Note: A series on the works of Paul Hogarth can be found in the index of this blog.




1963 July, cover by Walter Allner
"Fortune's Directory of the Biggest Industrials"

1963 September
Alfred P. Sloan, Jr. "My Years with General Motors"

1963 November
"The New Fight over the Moon Race"

1964 January, cover by Nicholas Solovioff
"The U.S. under President Johnson"

1964 August, cover by Walter Allner?
"Capitalism's Huge New Plus"

1964 September, cover by Feliks Topolski
"New York: A City Destroying Itself"


Feliks Topolski (1907 - 1989) was born in Warsaw, Poland. He studied in the Academy of Fine Arts in Warsaw, and trained as an artillery officer.

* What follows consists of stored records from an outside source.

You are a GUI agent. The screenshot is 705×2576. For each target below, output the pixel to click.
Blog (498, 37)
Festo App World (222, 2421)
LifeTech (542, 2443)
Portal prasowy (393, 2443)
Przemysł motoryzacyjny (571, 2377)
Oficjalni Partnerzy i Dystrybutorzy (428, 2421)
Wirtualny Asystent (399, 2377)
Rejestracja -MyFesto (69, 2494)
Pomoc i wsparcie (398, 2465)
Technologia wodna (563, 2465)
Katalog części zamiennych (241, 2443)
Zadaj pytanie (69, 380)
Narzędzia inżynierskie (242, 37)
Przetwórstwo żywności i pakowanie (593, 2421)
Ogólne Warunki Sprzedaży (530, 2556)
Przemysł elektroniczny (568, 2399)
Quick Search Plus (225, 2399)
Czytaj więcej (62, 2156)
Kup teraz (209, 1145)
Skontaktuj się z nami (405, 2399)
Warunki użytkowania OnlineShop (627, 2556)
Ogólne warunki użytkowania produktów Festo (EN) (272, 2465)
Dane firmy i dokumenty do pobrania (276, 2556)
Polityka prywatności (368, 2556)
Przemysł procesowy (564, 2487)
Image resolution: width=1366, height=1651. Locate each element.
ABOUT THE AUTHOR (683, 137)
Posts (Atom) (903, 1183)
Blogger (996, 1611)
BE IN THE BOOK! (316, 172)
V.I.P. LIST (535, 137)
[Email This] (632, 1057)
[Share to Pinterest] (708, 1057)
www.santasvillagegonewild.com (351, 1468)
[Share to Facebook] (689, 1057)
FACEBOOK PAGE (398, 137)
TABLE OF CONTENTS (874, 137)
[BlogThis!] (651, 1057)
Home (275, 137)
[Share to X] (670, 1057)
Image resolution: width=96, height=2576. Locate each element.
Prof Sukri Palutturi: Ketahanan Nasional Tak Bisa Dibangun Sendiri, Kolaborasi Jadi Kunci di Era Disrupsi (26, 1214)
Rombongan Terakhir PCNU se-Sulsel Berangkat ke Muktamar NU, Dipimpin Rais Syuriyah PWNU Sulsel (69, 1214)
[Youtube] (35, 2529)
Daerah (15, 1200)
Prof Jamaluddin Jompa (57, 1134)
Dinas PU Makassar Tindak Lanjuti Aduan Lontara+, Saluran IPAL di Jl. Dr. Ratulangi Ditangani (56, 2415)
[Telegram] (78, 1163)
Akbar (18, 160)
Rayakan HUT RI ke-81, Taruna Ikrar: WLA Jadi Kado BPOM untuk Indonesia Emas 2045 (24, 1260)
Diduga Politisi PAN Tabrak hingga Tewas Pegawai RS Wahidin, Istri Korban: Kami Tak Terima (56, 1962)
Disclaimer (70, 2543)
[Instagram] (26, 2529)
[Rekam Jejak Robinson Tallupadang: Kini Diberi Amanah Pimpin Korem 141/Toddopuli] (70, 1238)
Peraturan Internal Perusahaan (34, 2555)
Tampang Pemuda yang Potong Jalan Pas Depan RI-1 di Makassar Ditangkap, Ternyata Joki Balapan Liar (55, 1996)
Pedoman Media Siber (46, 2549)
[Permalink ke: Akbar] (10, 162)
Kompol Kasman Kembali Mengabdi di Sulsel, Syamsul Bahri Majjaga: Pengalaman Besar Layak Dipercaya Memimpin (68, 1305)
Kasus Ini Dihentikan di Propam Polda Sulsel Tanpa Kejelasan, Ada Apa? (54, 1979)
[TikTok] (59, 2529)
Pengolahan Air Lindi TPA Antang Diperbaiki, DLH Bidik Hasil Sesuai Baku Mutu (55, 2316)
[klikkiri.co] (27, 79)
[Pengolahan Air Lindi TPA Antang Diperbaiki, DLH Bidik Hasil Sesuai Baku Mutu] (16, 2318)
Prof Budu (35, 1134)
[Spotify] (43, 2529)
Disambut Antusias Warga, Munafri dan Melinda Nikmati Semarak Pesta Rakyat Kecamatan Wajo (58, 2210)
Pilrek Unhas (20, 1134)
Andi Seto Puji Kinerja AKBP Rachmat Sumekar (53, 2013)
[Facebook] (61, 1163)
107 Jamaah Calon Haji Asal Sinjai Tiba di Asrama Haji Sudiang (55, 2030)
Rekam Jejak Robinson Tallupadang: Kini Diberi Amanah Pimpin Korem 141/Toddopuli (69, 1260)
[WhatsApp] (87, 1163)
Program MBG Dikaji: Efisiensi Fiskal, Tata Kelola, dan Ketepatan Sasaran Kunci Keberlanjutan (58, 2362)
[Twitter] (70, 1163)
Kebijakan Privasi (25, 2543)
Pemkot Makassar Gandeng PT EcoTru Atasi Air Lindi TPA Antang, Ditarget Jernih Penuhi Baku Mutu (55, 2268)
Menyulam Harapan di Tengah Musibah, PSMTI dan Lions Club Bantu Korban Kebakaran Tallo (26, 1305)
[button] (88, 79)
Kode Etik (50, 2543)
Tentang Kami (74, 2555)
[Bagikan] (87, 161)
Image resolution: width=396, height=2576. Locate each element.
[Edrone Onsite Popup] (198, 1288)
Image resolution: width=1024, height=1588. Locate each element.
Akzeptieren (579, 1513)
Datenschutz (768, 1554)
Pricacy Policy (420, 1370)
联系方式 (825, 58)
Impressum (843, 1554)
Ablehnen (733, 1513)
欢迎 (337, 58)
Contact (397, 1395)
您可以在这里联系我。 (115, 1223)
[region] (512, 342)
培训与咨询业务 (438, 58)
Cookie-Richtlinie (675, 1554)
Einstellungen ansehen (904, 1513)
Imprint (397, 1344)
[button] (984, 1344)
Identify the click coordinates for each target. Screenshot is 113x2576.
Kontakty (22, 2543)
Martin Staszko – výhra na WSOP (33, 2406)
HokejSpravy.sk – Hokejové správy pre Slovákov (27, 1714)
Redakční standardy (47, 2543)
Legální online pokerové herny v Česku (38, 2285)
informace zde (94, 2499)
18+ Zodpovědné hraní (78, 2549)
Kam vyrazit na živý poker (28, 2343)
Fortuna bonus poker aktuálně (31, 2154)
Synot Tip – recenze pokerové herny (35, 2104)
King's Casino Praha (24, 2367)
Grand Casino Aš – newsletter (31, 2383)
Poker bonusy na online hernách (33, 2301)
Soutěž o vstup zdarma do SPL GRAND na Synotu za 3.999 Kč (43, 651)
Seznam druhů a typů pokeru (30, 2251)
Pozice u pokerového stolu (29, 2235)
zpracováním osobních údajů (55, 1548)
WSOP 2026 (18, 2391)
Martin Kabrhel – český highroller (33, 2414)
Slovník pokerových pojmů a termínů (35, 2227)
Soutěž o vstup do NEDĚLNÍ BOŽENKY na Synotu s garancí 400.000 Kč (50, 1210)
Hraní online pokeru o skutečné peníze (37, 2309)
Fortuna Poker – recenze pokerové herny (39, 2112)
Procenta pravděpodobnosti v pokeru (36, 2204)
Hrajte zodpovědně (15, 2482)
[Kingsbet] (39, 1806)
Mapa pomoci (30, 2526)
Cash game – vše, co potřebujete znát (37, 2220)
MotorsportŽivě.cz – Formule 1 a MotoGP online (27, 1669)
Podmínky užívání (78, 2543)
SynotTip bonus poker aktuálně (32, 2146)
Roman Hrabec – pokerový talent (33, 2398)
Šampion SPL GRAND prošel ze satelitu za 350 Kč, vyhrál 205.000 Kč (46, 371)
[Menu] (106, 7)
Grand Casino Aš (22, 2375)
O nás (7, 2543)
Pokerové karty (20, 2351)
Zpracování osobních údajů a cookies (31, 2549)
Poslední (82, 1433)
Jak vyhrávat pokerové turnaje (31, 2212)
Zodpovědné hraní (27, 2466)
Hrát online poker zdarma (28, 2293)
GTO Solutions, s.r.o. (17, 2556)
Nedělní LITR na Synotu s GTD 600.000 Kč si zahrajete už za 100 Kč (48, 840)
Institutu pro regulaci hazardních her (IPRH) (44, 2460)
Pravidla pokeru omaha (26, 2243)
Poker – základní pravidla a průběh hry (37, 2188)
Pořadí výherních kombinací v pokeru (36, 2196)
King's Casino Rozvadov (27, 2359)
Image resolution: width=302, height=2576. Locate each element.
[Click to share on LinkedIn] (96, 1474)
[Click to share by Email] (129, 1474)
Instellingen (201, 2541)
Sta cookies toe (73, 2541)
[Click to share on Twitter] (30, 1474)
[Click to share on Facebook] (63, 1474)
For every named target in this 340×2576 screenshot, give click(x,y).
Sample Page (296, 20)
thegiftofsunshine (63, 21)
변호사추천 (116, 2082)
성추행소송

Later he studied and worked in Italy and France, and eventually he moved to Britain in 1935 after being commissioned to record King George V’s silver jubilee. He opened a studio near Waterloo Station in London. During WWII he was an official war artist. After the war he made a celebrated painting about the first meeting of the United Nations. In 1947 he gained British citizenship. His experiences were initially captured in pencil and ink drawings. These were the first stage of his prolific Chronicles, which appeared fortnightly from 1953 to 1979, interrupted only to accommodate his exploratory investigations across the globe.

The Chronicles contain 3,000 drawings, and were exhibited in New York City, Moscow, Cologne, Hamburg, Hawaii, Tel Aviv and were serialised in the United States, Poland, Italy, Denmark and Switzerland. In 1989 he was elected a senior Royal Academician as a draughtsman.


1964 October, cover by John Russell Clift


John Russell Clift (1925 - 1999) was born in Taunton, Massachusetts. He was an illustrator, painter, teacher, graphic artist, commercial artist.




1964 11 November (artist not found)
"Mitsubishi: Giant of Japan"

1965 January (artist not found)
"U.S. Steel Decides to Fight"

1965 May, cover by Nicholas Solovioff
"Vannevar Bush on Faith and Science"

1966 March, cover by Jim Flora
"Anti-Trust Cououts"

1966 July (artist not found)

1968 January, cover by Romare Bearden
"A Special Issue on Business and the Urban Crisis"


Romare Bearden (1911 - 1988) was born in Charlotte North Carolina. He was American artist, author, and songwriter. He worked with many types of media including cartoons, oils, and collages. He studied under German artist  George Grosz at the Art Students League in 1936 and 1937. During this period Bearden supported himself by working as a political cartoonist for African-American newspapers, including the Baltimore Afro-American, where he published a weekly cartoon from 1935 until 1937. Bearden's early work focused on unity and cooperation within the African-American community. After a period during the 1950s when he painted more abstractly, this theme reemerged in his collage works of the 1960s. The New York Times described Bearden as "the nation's foremost collagist" in his 1988 obituary. He became a founding member of the Harlem-based art group known as The Spiral, formed to discuss the responsibility of the African-American artist in the civil rights movement. He supported young, emerging artists, and he and his wife established the Bearden Foundation to continue this work, as well as to support young scholars. In 1987, Bearden was awarded the National Medal of Arts. 


Note: After this time Fortune covers were mainly given over to photography.